Les chiffres du commerce extérieur sont sans appel : le déficit commercial de la France a atteint 67 milliards d'euros en 2012, alors que l'excédent commercial de l'Allemagne s'est établi à 188 milliards. L'affaiblissement de la compétitivité de l'industrie française est spectaculaire : il y a dix ans, la France dégageait un excédent de 10 milliards d'euros pour ses échanges industriels, aujourd'hui elle enregistre un déficit de 50 milliards.

Les politiques économiques ont divergé. L'Allemagne a conduit une politique de réduction des coûts salariaux alors même que la France réduisait le temps de travail et augmentait fortement le salaire minimal. La politique de l'Allemagne lui a permis de gagner des parts de marché au détriment de ses partenaires européens, dont la France.

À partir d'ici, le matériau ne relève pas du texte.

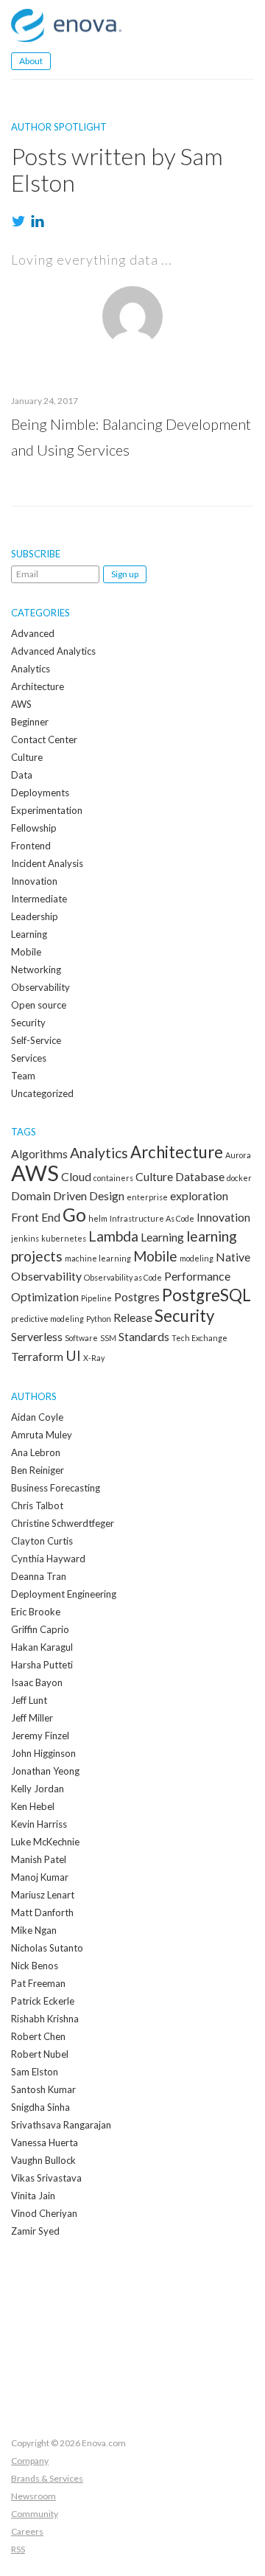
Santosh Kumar (43, 2089)
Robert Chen (38, 2036)
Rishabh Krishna (45, 2019)
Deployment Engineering (63, 1594)
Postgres (137, 1296)
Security (28, 1022)
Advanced (32, 633)
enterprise (147, 1197)
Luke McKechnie (45, 1842)
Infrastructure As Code (152, 1218)
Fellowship (34, 828)
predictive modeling (47, 1318)
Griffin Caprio (40, 1629)
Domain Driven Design (67, 1195)
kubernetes (63, 1238)
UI (73, 1355)
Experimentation (46, 810)
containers (113, 1178)
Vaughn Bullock (43, 2160)
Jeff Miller (32, 1718)
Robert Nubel (39, 2054)
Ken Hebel (32, 1806)
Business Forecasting (55, 1488)
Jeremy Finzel (40, 1735)
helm (97, 1218)
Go (74, 1214)
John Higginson (43, 1753)
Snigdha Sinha (40, 2107)
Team (23, 1076)
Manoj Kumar (39, 1877)
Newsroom (33, 2496)
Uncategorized (42, 1093)
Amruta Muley (41, 1435)
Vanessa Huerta (44, 2142)
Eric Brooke (35, 1612)
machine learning (98, 1258)
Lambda (113, 1236)
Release (132, 1317)
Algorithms (39, 1153)
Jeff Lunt (29, 1700)
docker (239, 1178)
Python (98, 1318)
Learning (29, 934)
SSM (108, 1338)
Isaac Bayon (37, 1682)
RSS (18, 2549)
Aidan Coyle (37, 1417)
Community (34, 2513)
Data (21, 775)
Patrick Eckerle (42, 2001)
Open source (38, 1005)
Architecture (37, 686)
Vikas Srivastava (46, 2178)
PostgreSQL (206, 1295)
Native (233, 1257)
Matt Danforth (42, 1912)
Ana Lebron (35, 1452)
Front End (35, 1217)
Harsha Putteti (42, 1665)
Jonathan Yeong (45, 1771)
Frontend (31, 846)
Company (30, 2460)
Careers (27, 2531)
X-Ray (94, 1357)
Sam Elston (34, 2072)
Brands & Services (47, 2478)
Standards (144, 1336)
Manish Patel (38, 1859)
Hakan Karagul (42, 1647)
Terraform (37, 1356)
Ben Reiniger (37, 1470)
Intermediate (39, 899)
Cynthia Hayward (48, 1558)
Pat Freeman (38, 1983)
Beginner (30, 722)
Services (28, 1058)
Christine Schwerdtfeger (62, 1523)
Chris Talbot (37, 1505)
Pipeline (96, 1298)
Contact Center (44, 739)
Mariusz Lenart (42, 1895)
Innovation (34, 881)
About (31, 60)
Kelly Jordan (37, 1789)
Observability (40, 987)
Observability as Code (123, 1277)
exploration (199, 1195)
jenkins (25, 1238)
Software (81, 1338)
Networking (36, 969)
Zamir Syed (35, 2231)
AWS (21, 704)
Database (200, 1176)
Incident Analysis (47, 863)
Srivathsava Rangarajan (61, 2125)
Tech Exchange (199, 1338)
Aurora (238, 1155)
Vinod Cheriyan (44, 2213)
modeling (196, 1258)
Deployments (40, 792)
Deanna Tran (38, 1576)
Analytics (30, 669)
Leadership (34, 916)
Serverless (37, 1336)
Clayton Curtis (42, 1541)
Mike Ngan (34, 1930)
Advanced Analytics (53, 651)
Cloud (76, 1176)
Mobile (26, 952)
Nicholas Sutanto (47, 1948)
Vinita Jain (33, 2195)
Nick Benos (34, 1965)
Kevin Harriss (39, 1824)
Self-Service (36, 1040)
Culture (27, 757)
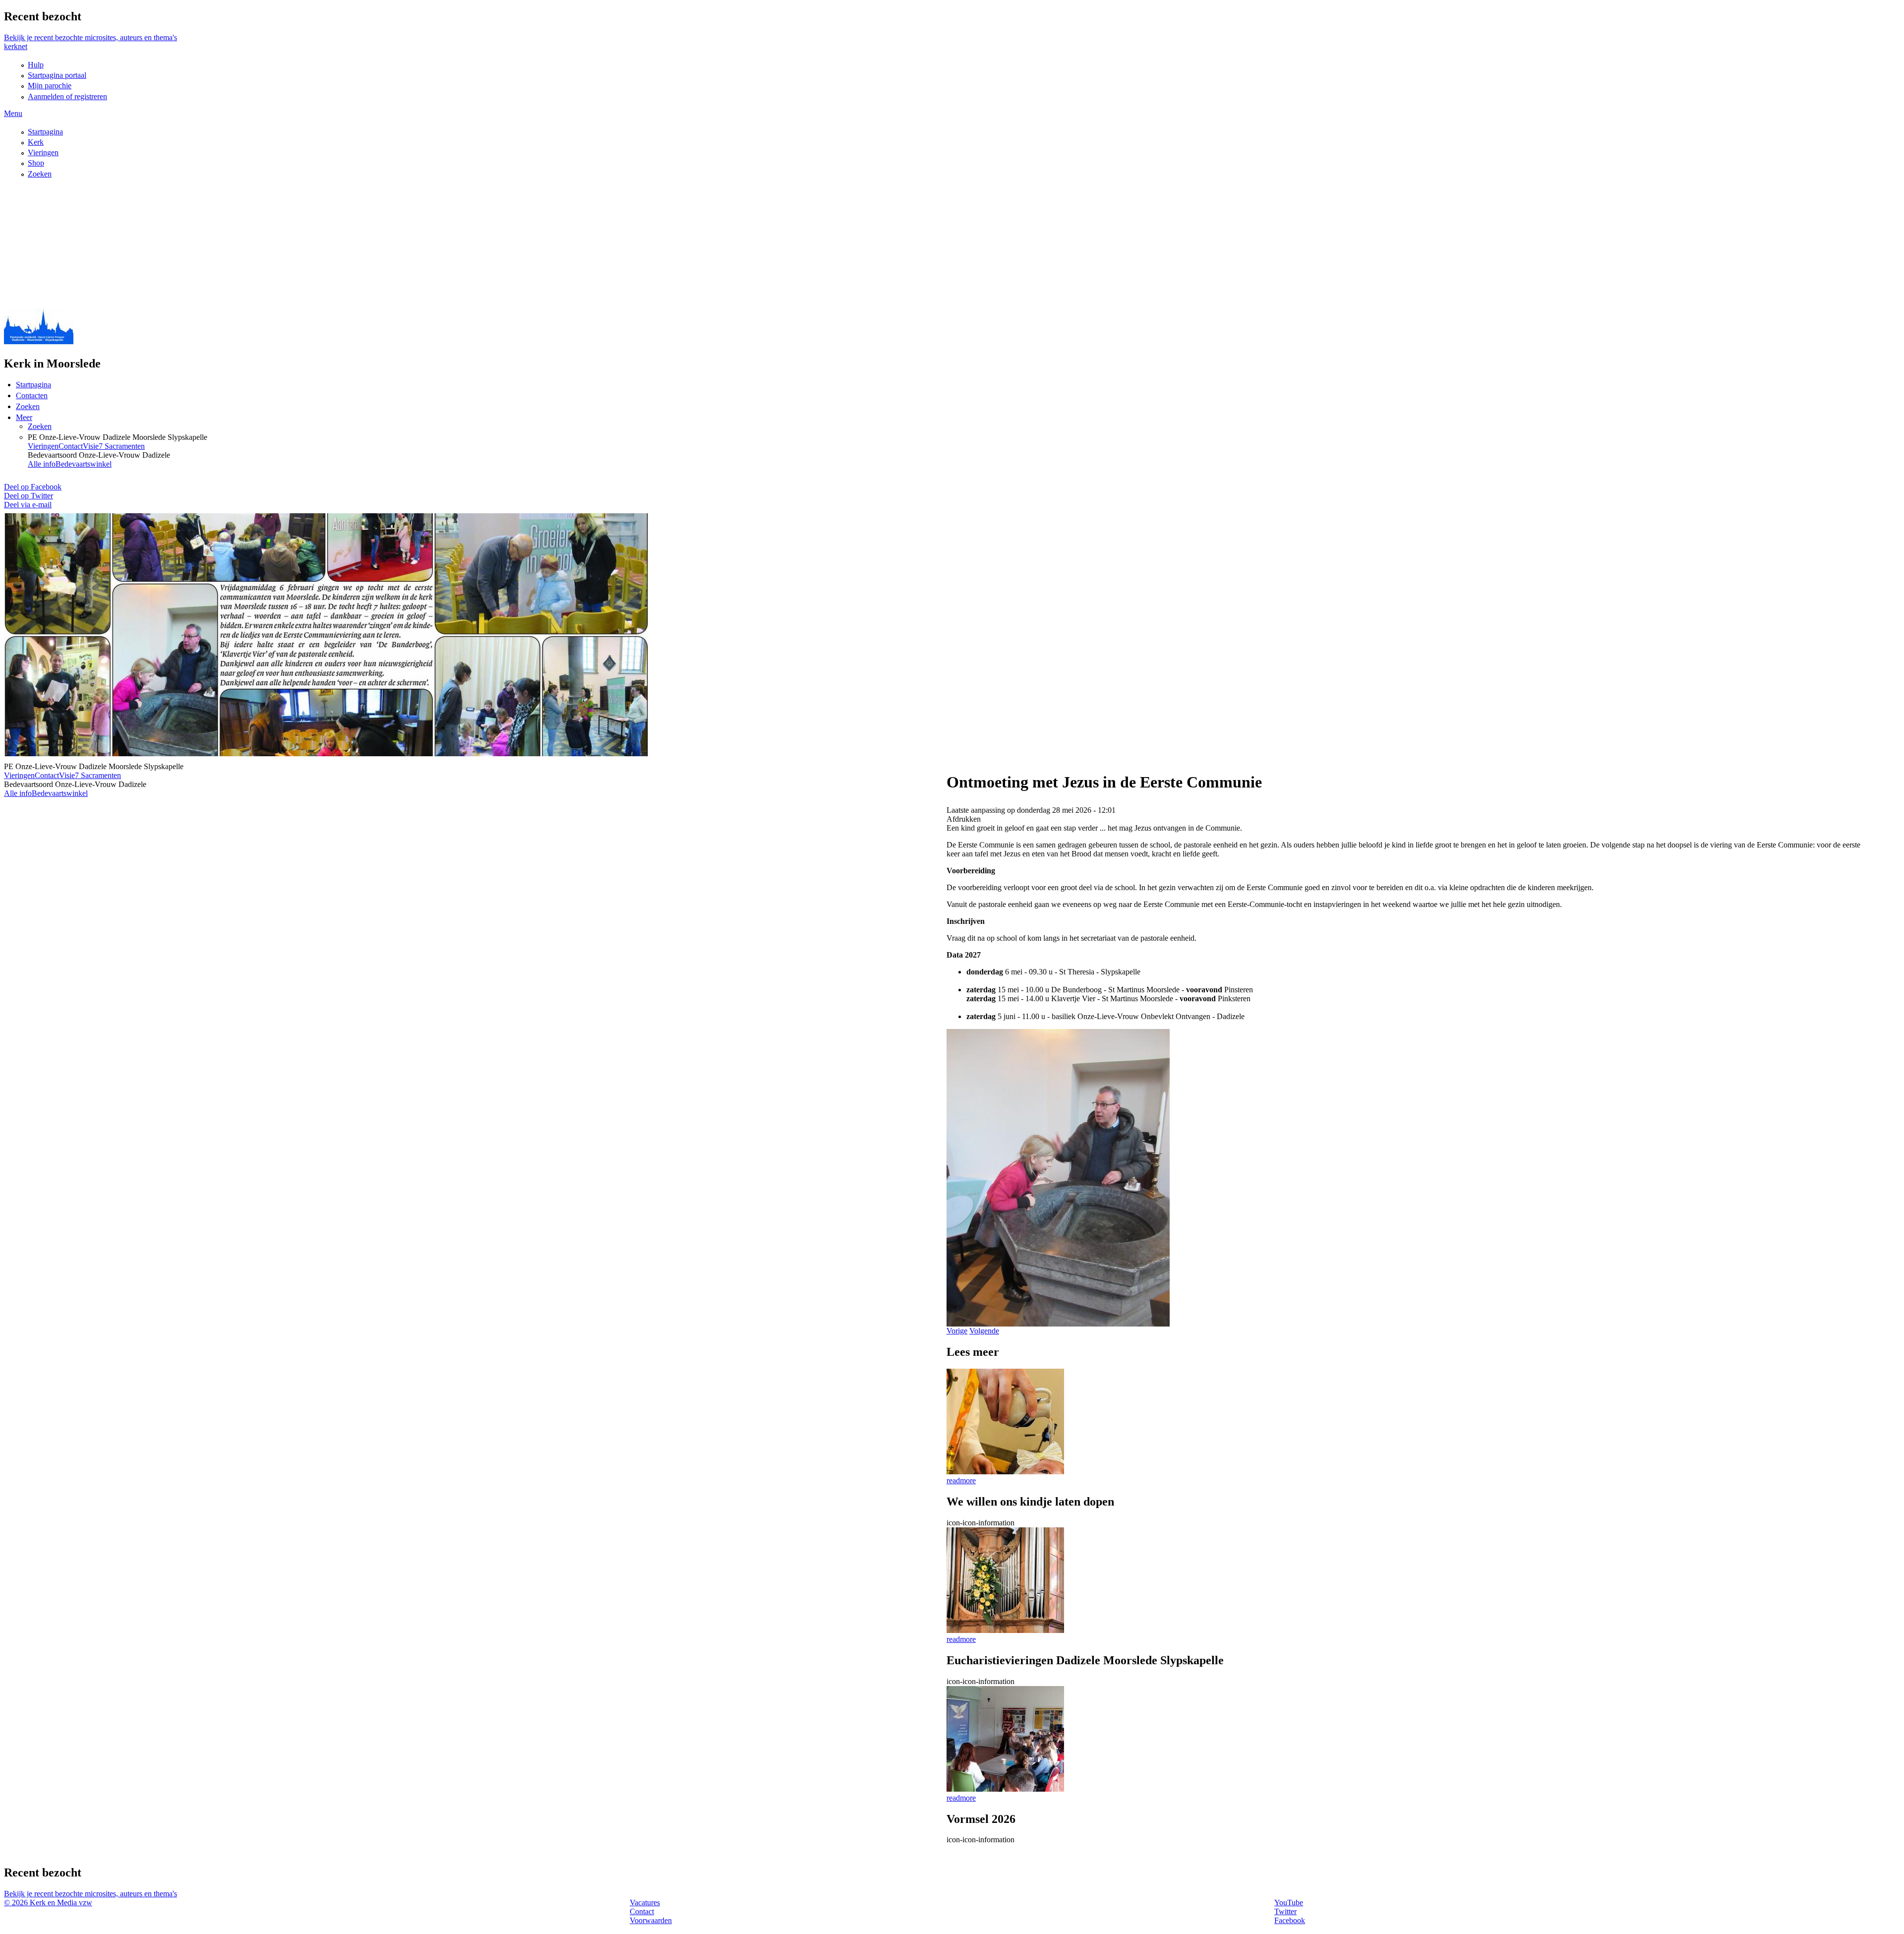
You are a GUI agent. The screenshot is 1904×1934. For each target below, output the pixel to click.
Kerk (36, 142)
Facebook (1289, 1920)
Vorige (957, 1331)
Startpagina (45, 131)
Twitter (1285, 1911)
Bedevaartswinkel (84, 464)
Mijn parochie (49, 85)
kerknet (15, 46)
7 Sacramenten (122, 446)
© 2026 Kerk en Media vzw (48, 1902)
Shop (36, 163)
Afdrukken (964, 819)
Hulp (36, 64)
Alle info (42, 464)
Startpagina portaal (57, 75)
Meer (24, 417)
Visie (91, 446)
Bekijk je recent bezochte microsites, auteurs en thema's (90, 37)
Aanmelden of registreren (67, 96)
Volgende (984, 1331)
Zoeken (40, 174)
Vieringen (43, 152)
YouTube (1288, 1902)
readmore (961, 1480)
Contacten (32, 395)
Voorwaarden (651, 1920)
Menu (13, 113)
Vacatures (645, 1902)
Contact (71, 446)
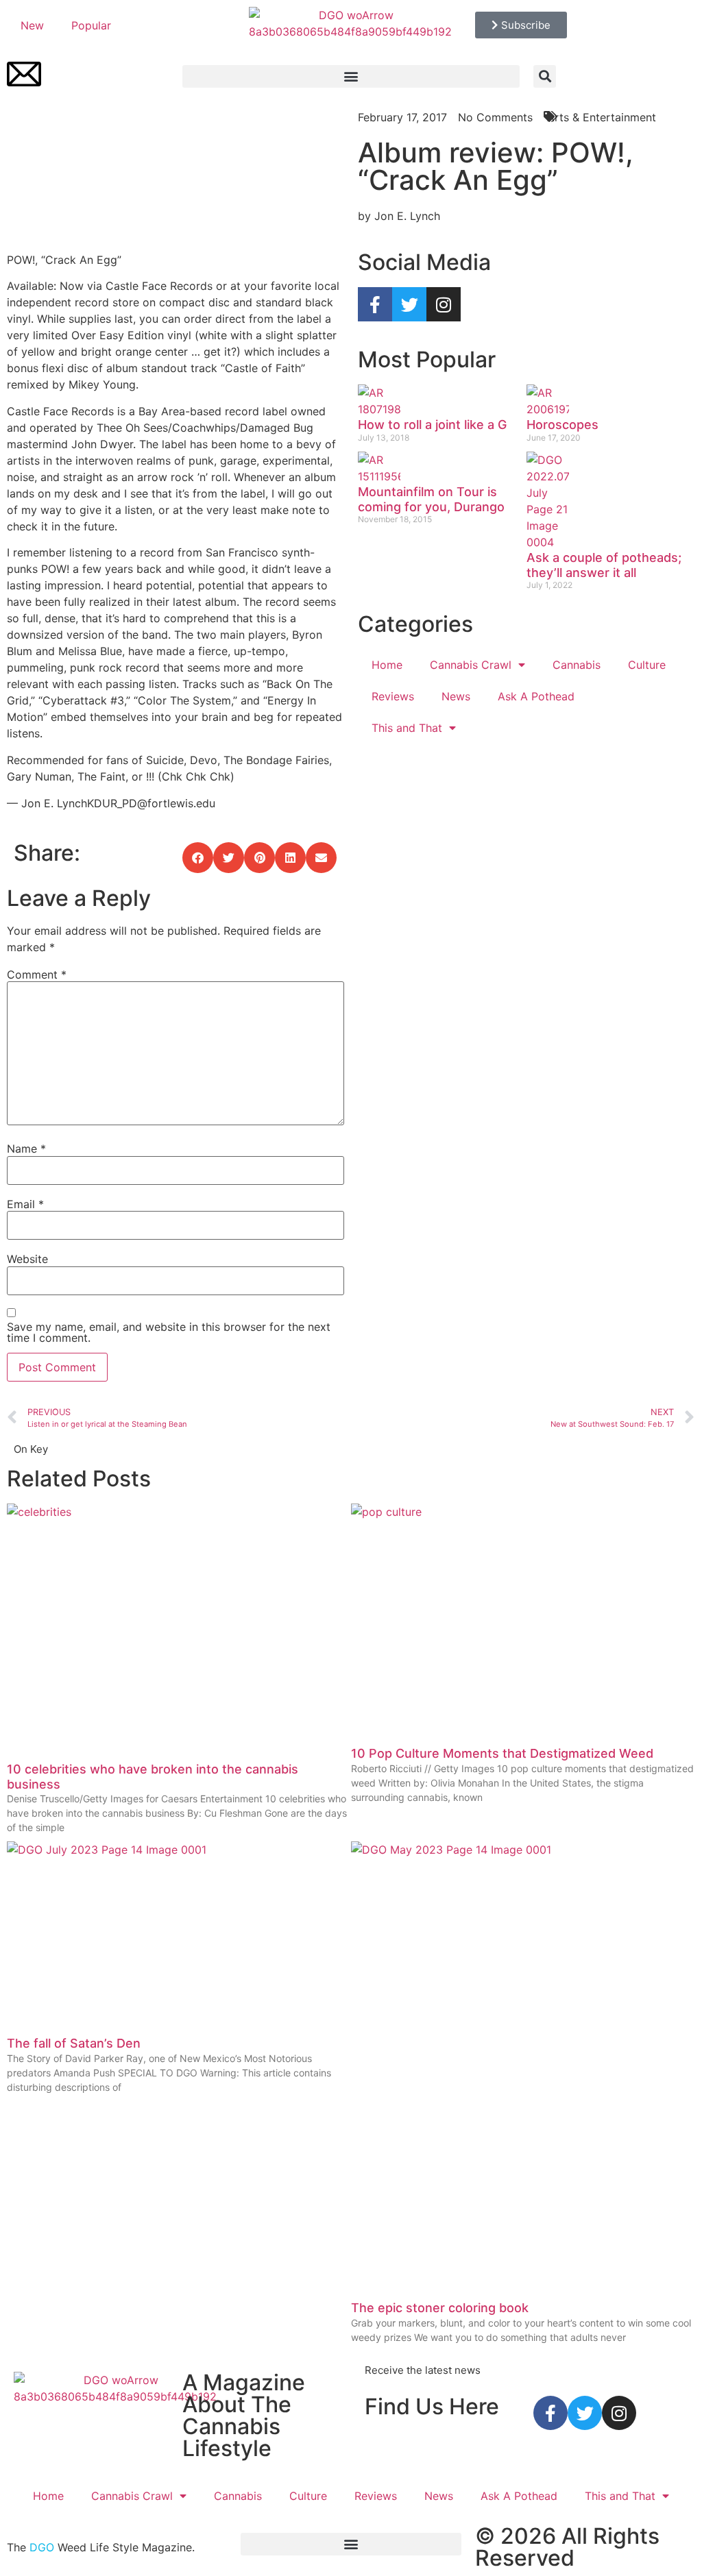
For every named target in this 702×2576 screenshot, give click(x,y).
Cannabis (577, 665)
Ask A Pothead (536, 696)
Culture (647, 665)
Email (25, 1204)
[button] (351, 76)
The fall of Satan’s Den (74, 2043)
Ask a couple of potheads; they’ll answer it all (603, 565)
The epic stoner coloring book (440, 2308)
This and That (407, 728)
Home (387, 665)
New (32, 25)
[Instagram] (443, 304)
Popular (91, 25)
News (455, 696)
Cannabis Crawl (470, 665)
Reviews (393, 696)
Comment (36, 974)
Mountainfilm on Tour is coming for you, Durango (431, 499)
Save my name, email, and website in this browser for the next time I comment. (168, 1332)
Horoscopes (562, 424)
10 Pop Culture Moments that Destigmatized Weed (502, 1753)
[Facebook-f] (375, 304)
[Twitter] (409, 304)
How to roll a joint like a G (432, 424)
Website (27, 1258)
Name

La France reste très largement marquée par une culture d'interventionnisme public supposé indispensable pour soutenir la croissance. On le voit bien dans les débats en cours où la contraction des déficits publics est souvent perçue comme une menace pour la croissance. A l'inverse, l'Allemagne a développé un modèle dans lequel la politique économique doit poursuivre un objectif de stabilité et où le rôle de l'État est de veiller à préserver un cadre dans lequel la concurrence peut s'exercer efficacement. Dans ce modèle 1 ( * ) , la croissance repose entièrement sur la compétitivité des entreprises. Cette vision n'est pas antinomique avec le besoin de protection sociale. C'est le dialogue social qui permet de définir un équilibre entre compétitivité et protection sociale. Cette politique axée sur la compétitivité, combinée avec le dialogue social, a permis à l'Allemagne de développer ses entreprises dans des secteurs à forte valeur ajoutée.

Ce modèle économique a été ébranlé par le choc de la réunification. L'Allemagne a connu une croissance ralentie (12 % en moyenne sur la période 2000-2005). Ses comptes publics ont dérivé au-dessus des critères de Maastricht (- 3,7 % de déficit et 66 % d'endettement en 2004). Le chômage n'a pu descendre en-dessous de 7,5 %. Mais les mesures volontaristes mises en oeuvre par Gerhard Schröder, à travers l'Agenda 2010, puis Angela Merkel ont permis de remédier à cette dérive.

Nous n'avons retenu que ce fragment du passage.